The Wnt/β-catenin pathway is important for replication of SARS-CoV-2 and other pathogenic RNA viruses
Zaikun Xu, Mohamed Elaish, Cheung Pang Wong, Bardes B. Hassan, Joaquín López-Orozco, Alberto Felix-Lopez, Natacha S. Ogando, Les P. Nagata, Lara K. Mahal, Anil Kumar, Joyce A. Wilson, Ryan S. Noyce, Irv Mayers, Christopher Power, David H. Evans, Tom C. Hobman
Abstract
Understanding how viruses affect cellular pathways during infection may facilitate development of host cell-targeted therapeutics with broad-spectrum antiviral activity. The interferon (IFN) response is critical for reducing replication and pathogenesis of many viruses including Severe Acute Respiratory Syndrome Coronavirus 2 (SARS-CoV-2), the causative agent of COVID-19. Mounting evidence indicates that peroxisomes which are best known as metabolic organelles, function in the IFN response.

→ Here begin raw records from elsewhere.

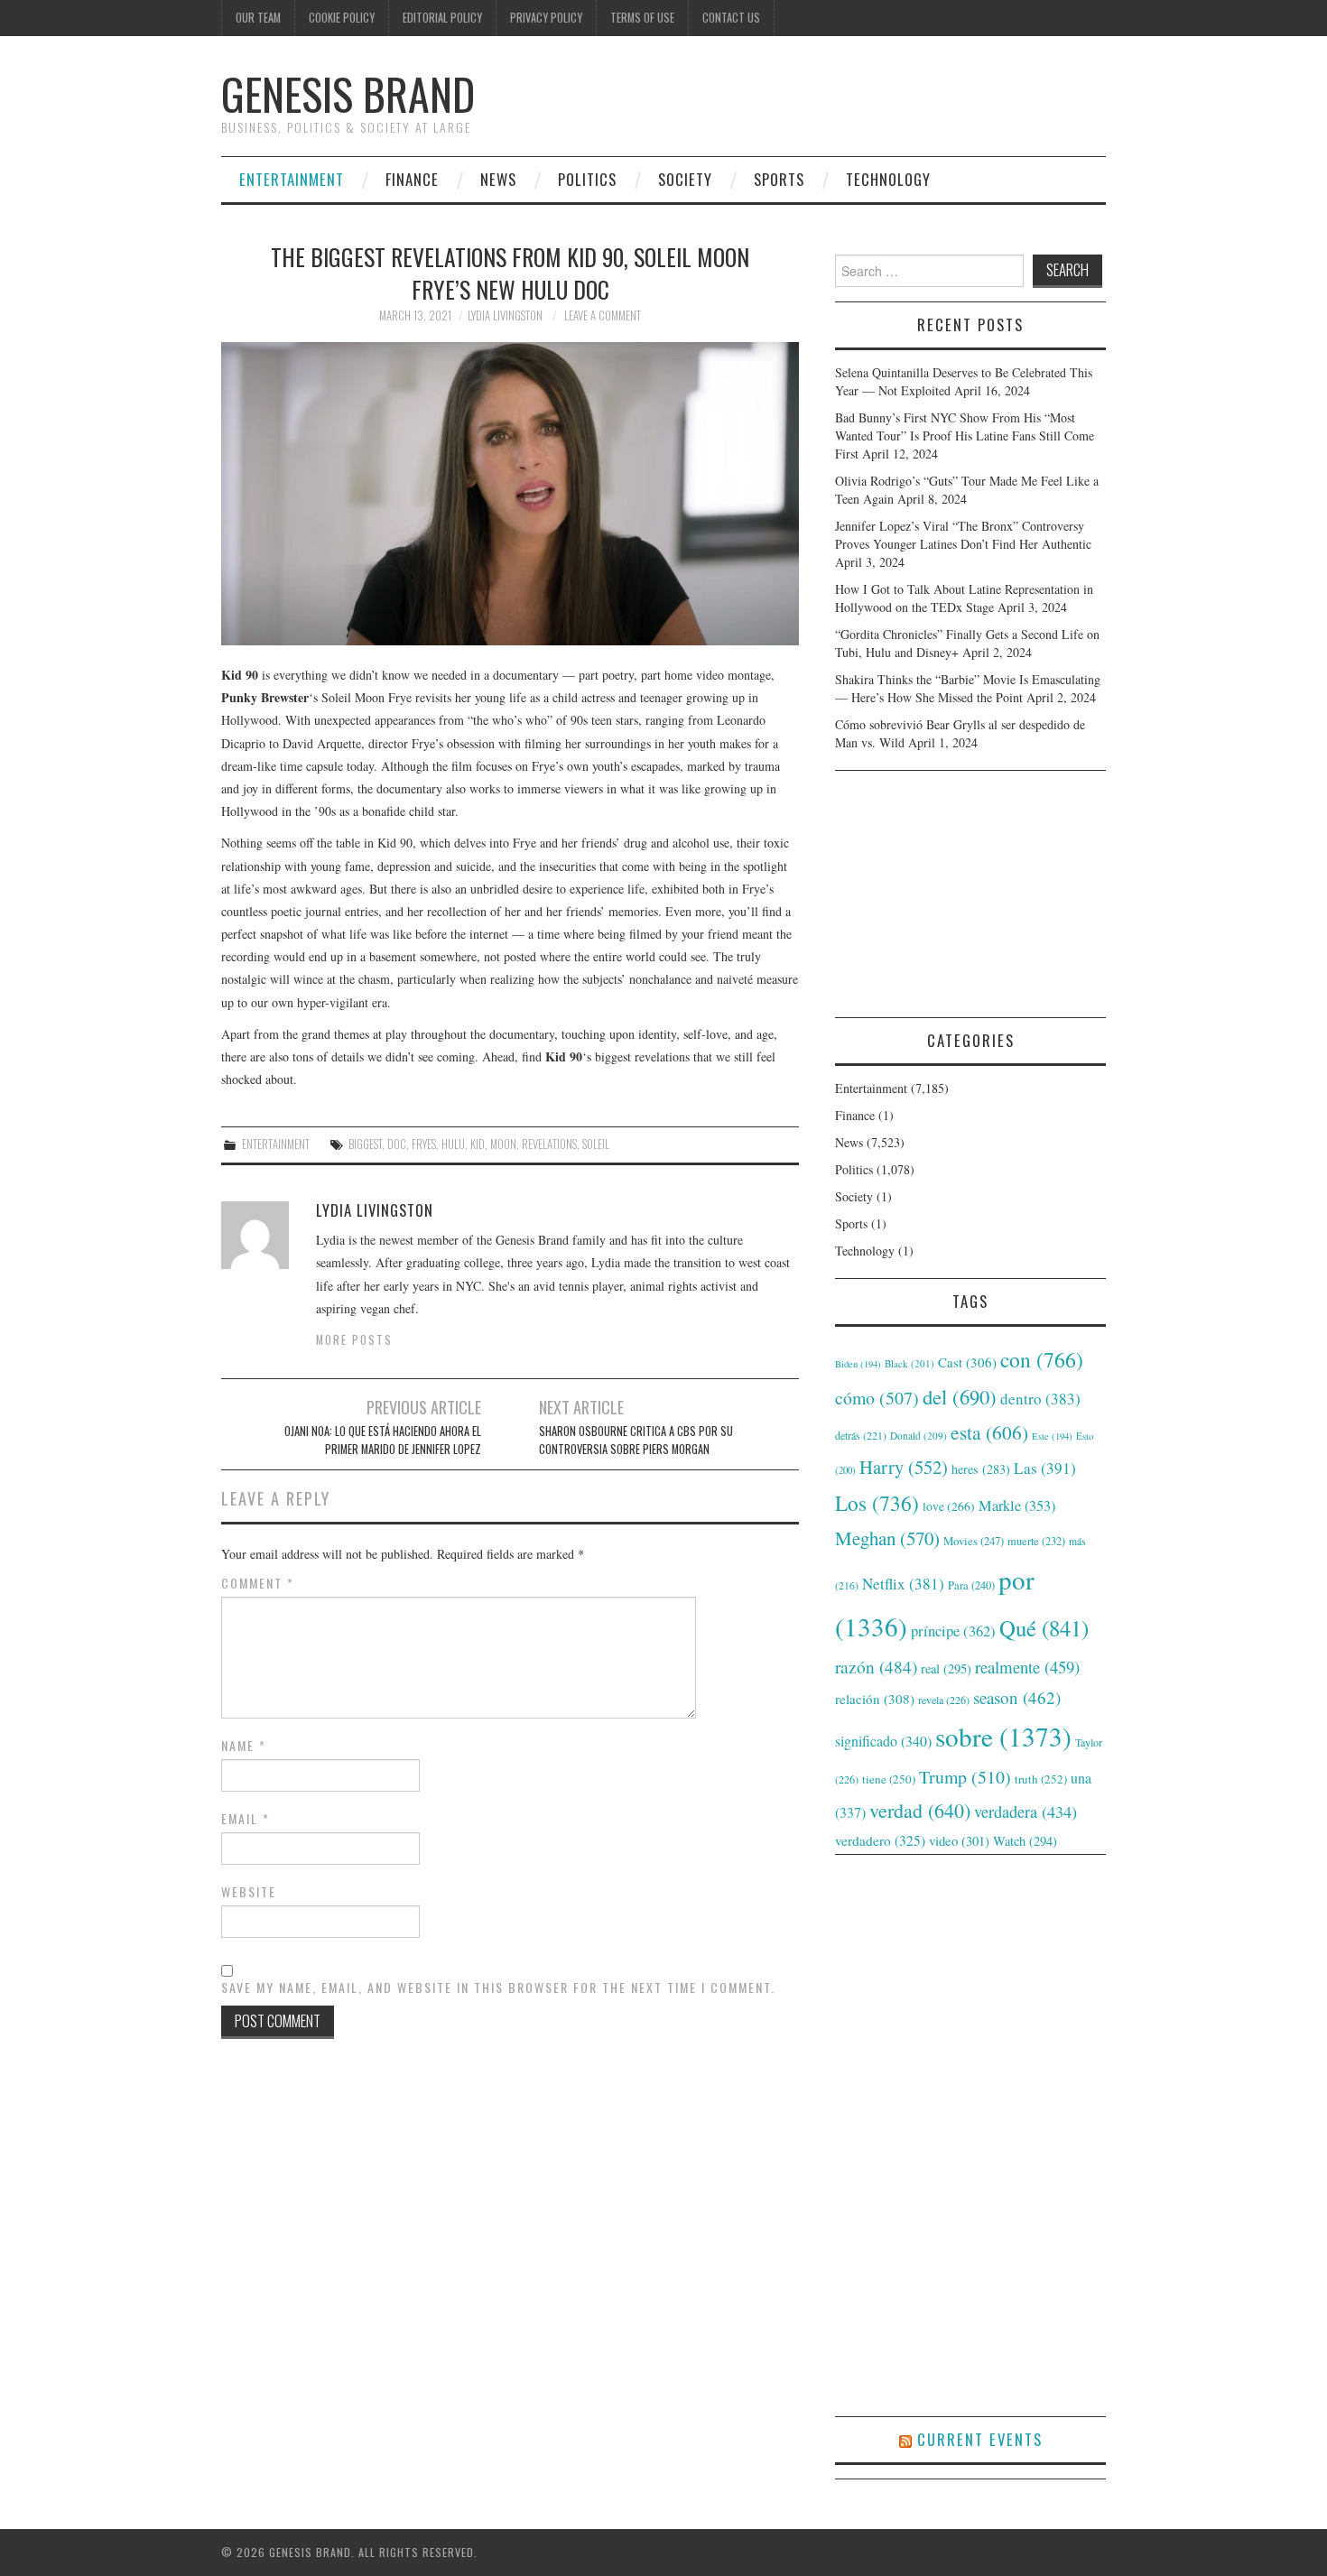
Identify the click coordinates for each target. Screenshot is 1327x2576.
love (949, 1506)
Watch (1025, 1840)
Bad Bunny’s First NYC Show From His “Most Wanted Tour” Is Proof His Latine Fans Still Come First (964, 435)
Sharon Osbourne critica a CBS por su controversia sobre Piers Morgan (636, 1440)
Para (971, 1585)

Recently, we reported that the Wnt/β-catenin signaling pathway strongly suppresses peroxisome biogenesis. Here, we show that SARS-CoV-2 infection activates Wnt/β-catenin signaling and hypothesized that pharmacological inhibition of this pathway would result in increased peroxisome formation and enhanced IFN production. Indeed, Wnt/β-catenin signaling potently inhibits replication of SARS-CoV-2 and other pathogenic RNA viruses in vitro and reduces viral load, inflammation and clinical symptoms in a mouse model of COVID-19. As such, targeting this cellular pathway may have prophylactic and/or therapeutic value in reducing the disease burden caused by emerging viral pathogens.